> _Assigned task_:
Only one stretch of the data is wanted: the line containing "Screen dimensions: 1376x616", the line containing "The image size is (928, 781).", and every line between them, copied exactly.

━━ Exercise materials ━━

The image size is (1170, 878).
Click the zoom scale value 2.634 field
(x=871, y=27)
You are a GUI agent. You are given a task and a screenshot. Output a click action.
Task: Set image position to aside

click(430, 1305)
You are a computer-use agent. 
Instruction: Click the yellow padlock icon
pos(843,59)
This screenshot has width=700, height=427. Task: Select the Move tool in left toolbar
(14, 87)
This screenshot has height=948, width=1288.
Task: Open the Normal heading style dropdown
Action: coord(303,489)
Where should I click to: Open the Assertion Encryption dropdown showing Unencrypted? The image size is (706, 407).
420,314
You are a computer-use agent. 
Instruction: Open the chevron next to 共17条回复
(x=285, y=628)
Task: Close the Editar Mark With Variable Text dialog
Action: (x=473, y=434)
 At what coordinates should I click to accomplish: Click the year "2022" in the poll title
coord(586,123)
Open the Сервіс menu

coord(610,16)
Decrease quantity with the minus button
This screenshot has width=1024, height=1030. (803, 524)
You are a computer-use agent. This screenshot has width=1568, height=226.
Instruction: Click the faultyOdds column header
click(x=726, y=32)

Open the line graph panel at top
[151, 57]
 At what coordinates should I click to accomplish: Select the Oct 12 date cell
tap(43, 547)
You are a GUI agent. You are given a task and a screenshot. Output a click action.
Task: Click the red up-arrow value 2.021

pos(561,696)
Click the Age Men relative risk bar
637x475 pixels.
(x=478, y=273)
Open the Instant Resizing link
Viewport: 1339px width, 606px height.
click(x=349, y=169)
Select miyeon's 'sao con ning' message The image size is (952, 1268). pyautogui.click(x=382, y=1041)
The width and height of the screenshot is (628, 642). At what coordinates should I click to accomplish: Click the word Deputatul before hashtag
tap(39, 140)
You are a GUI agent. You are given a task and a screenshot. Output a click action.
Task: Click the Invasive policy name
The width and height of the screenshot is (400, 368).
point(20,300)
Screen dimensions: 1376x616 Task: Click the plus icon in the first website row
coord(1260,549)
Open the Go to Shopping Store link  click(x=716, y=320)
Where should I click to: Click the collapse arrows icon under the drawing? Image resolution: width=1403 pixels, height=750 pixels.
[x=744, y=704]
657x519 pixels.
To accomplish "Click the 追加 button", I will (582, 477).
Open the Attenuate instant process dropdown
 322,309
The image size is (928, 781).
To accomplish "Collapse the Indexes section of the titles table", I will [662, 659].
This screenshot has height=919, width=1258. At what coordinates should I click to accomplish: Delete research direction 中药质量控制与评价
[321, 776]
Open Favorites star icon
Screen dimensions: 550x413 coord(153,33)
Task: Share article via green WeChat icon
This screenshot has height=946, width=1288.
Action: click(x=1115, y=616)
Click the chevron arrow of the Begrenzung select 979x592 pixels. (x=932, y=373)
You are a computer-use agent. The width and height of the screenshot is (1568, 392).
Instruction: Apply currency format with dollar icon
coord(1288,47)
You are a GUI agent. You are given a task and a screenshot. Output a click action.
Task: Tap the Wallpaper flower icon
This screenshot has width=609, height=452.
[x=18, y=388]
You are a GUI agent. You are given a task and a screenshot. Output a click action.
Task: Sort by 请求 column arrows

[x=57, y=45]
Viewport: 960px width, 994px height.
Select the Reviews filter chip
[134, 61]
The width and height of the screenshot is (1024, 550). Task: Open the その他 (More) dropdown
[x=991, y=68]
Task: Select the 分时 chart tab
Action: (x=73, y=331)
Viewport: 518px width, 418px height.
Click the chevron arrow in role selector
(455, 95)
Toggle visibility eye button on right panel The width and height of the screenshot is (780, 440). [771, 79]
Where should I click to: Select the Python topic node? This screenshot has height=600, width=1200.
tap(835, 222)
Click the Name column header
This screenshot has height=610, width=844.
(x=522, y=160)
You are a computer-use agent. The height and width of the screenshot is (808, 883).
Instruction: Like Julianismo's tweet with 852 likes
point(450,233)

━━━

> _Answer to the problem_:
Screen dimensions: 1376x616 Task: Click the plus icon in the first website row
coord(1260,549)
Open the Go to Shopping Store link  click(x=716, y=320)
Where should I click to: Click the collapse arrows icon under the drawing? Image resolution: width=1403 pixels, height=750 pixels.
[x=744, y=704]
657x519 pixels.
To accomplish "Click the 追加 button", I will (582, 477).
Open the Attenuate instant process dropdown
 322,309
The image size is (928, 781).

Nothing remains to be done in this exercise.